Parametric Investigation of Die-Sinking EDM of Ti6Al4V Using the Hybrid Taguchi-RAMS-RATMI Method

Abstract

Ti6Al4V is a widely used alloy due to its excellent mechanical qualities and resistance to corrosion, which make it fit for automotive, aerospace, defense, and biomedical sectors. Due to its high strength and limited heat conductivity, it is difficult to machine. Both the workpiece’s and the electrode’s conductivity are important factors that impact the electro-discharge machining (EDM) process. In this case, the machining efficiency is also influenced by the electrode selection. As a result, choosing the right electrode and machining parameters is essential to improving EDM performance on the Ti6Al4V alloy. Research on EDM for Ti6Al4V is limited, with little focus on electrode material selection and shape.

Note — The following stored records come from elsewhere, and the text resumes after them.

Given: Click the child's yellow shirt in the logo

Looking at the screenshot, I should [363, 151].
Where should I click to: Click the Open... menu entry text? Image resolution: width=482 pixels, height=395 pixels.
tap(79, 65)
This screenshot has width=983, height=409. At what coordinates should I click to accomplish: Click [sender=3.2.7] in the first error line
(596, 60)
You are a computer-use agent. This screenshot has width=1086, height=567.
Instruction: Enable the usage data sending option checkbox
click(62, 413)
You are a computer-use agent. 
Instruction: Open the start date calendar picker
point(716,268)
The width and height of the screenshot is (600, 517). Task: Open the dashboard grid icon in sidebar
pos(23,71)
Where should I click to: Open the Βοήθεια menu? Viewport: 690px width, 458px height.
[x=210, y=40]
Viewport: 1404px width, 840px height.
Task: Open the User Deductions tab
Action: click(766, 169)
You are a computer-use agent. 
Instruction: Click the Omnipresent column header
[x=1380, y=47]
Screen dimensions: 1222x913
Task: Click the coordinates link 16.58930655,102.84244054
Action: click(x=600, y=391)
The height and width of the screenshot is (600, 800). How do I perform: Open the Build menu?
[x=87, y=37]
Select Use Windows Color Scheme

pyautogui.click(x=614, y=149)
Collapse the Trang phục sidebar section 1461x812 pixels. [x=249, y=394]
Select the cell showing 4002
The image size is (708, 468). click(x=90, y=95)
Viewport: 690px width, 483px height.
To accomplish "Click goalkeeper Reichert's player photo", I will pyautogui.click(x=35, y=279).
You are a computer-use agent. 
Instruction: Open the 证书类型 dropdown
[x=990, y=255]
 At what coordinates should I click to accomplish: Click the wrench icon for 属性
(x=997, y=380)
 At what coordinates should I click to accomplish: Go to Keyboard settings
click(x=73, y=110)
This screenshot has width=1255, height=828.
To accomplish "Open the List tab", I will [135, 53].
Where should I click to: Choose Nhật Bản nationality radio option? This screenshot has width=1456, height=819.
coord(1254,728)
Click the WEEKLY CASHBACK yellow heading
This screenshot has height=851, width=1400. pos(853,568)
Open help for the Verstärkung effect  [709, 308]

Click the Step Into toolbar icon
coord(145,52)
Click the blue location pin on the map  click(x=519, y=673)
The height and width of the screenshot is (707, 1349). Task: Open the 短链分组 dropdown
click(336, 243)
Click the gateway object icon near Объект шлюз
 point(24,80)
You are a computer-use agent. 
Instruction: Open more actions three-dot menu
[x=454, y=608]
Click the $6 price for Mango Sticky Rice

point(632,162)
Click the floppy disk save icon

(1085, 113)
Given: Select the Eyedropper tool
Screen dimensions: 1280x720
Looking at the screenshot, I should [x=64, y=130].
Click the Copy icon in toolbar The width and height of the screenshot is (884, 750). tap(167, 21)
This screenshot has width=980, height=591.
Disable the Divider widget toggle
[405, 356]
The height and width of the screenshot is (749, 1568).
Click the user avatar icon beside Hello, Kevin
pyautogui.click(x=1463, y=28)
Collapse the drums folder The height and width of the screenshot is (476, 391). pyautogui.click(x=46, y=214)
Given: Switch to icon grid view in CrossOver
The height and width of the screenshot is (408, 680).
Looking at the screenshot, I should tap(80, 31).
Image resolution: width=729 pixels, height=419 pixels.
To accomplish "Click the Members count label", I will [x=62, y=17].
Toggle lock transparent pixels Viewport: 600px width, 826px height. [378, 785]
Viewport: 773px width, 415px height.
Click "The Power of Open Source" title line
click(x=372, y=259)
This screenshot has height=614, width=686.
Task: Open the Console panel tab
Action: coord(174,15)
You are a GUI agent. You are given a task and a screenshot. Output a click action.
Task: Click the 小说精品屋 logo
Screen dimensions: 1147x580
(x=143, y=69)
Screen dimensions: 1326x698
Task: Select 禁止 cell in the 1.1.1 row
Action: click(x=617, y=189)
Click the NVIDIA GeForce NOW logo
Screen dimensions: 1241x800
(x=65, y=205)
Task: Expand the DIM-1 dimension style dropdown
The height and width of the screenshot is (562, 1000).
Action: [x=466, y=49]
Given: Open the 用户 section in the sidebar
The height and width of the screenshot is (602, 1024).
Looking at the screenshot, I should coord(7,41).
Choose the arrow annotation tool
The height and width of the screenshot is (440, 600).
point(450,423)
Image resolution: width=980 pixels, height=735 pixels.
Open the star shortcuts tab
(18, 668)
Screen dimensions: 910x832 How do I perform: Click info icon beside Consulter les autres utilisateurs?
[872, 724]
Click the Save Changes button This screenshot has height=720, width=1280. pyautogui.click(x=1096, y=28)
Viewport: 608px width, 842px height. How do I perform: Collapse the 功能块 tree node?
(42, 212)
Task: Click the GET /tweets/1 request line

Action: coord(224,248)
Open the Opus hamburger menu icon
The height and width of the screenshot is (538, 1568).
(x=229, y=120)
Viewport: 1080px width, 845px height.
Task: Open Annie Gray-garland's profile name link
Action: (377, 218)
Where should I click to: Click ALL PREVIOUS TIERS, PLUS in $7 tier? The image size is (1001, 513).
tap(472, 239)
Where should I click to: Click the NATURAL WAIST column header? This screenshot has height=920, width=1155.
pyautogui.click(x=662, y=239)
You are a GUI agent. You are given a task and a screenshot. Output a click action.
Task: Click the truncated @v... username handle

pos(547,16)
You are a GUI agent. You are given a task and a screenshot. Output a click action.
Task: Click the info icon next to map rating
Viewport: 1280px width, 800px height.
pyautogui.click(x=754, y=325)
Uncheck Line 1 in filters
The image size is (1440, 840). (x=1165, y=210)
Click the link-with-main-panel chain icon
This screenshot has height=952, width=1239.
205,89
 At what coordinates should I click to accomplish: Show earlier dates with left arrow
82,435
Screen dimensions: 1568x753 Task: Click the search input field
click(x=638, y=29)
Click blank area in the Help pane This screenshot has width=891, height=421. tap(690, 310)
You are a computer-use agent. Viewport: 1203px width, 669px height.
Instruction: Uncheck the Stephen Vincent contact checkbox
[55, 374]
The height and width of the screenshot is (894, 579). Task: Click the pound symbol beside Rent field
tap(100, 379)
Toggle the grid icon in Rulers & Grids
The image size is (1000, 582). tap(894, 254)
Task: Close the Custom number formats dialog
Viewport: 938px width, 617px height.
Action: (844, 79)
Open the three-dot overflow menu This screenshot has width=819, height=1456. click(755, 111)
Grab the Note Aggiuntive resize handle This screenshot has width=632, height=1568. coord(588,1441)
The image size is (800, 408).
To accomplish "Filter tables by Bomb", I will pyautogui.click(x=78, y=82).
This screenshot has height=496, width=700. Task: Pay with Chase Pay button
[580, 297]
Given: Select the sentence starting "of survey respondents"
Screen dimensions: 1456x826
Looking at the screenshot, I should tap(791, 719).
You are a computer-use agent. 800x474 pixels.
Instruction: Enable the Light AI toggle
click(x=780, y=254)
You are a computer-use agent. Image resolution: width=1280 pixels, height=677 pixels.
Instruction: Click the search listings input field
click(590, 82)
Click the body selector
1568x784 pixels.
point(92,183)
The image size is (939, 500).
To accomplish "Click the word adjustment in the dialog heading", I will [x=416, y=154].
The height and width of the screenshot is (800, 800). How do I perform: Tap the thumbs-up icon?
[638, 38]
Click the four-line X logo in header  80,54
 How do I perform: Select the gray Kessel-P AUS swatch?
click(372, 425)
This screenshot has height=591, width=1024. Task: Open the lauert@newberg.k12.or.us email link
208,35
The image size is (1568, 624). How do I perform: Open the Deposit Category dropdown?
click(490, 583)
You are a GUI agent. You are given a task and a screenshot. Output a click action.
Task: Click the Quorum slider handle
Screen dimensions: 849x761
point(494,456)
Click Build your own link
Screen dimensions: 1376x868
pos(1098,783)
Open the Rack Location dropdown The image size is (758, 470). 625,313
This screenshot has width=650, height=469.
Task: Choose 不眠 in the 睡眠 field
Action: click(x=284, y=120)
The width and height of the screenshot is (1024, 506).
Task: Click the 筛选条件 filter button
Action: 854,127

The impact of EDM settings on MRR, TWR, and surface roughness is complex, and a comprehensive optimization strategy is needed. Copper electrodes are widely used, but further investigation is needed on EDM’s effects on Ti6Al4V’s surface properties and surface integrity. Addressing these research gaps will improve the understanding and application of EDM for Ti6Al4V, focusing on parameter optimization, surface integrity, and thermal and mechanical effects. By employing copper tools to optimize four crucial EDM process parameters—peak current, duty cycle, discharge current, and pulse-on time—this research aims to increase surface integrity and machining performance. A comprehensive Taguchi experimental design is used to systematically alter the EDM settings. By optimizing parameters using tolerance intervals and response modelling, the recently developed RAMS-RATMI approach improves the dependability of the EDM process and increases machining efficiency. With the optimized EDM settings, there were notable gains in depth of cut enhancement, surface roughness minimization, tool wear rate (TWR) reduction, and material removal rate (MRR). The results of the surface integrity examination showed fewer heat-affected zones, fewer microcracks, and a thinner recast layer. Analysis of variance was used to verify the impact and resilience of the optimized parameters. Superior machining performance, higher surface quality, and increased operational dependability were attained with the Ti6Al4V-optimized EDM process, providing industry practitioners with insightful information and useful recommendations.